Commercial LPG prices have surged 79% since February as India absorbed the Strait of Hormuz blockade. The next OMC pricing decision in early July will signal whether crude's retreat reaches commercial users or stays bottled up in state-run balance sheets.
The price of a 19-kg commercial LPG cylinder has climbed 79% since late February, when the West Asia conflict shut the Strait of Hormuz to tanker traffic. State-run oil marketing companies (OMCs) have absorbed the cost on domestic cylinders – a 14.2-kg bottle rose ₹29 on June 7, the second hike since the war began – but commercial users have faced five separate revisions, each between ₹42 and ₹53.50 per cylinder.
The government is watching crude prices ease before deciding on further retail adjustments, Joint Secretary Sujata Sharma said Thursday. "The price of crude went up to USD 120 per barrel. Now it is coming down," she told an inter-ministerial briefing. "Appropriate decisions regarding retail prices will continue to be taken in line with the evolving international situation."

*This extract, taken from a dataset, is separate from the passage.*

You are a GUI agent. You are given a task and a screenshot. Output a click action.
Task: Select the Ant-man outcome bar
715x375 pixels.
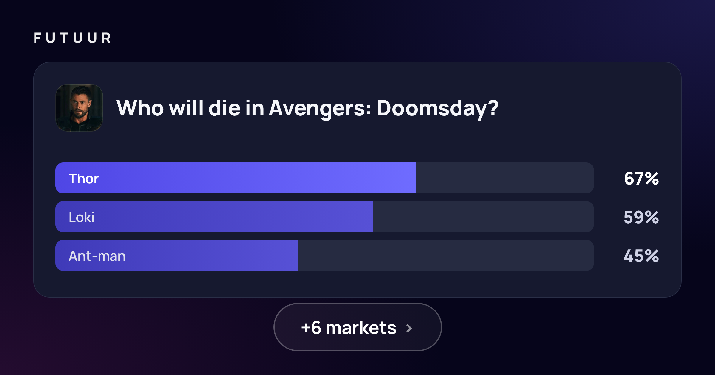(325, 255)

India imports 85-90% of its crude oil requirements, and roughly 90% of its LPG came from Gulf states before the conflict. The blockade forced a rapid diversification. According to a Crisil report, India now sources one-third of its LPG imports from the United States. Argentina, Chile, France and the Netherlands have also entered the import basket.
That trade-off came at a price. The Saudi Aramco Contract Price, the benchmark for Indian LPG imports, rose 46% between February and June. Fuel retailers incurred cumulative losses of ₹22,000 crore during March-May, absorbing the shock to shield domestic consumers.
On Thursday, Indian Oil Corp (IOC) issued tenders to charter vessels to lift LPG and crude from ports inside the Strait of Hormuz, Reuters reported. Between June 30 and July 4, IOC seeks to lift LPG from Ras Laffan in Qatar, Mina Al Ahmadi in Kuwait or Ruwais in the UAE.
Reliance Industries executive director Anant Ambani said the company increased LPG production four-fold after the conflict to meet national needs, PTI reported.
The question for traders is whether the government will pass through any of the crude-price relief to commercial cylinders – the segment that has borne the full weight of the supply shock – or continue to cross-subsidise domestic users through OMC balance sheets. The next OMC pricing decision, expected in early July, will signal the answer.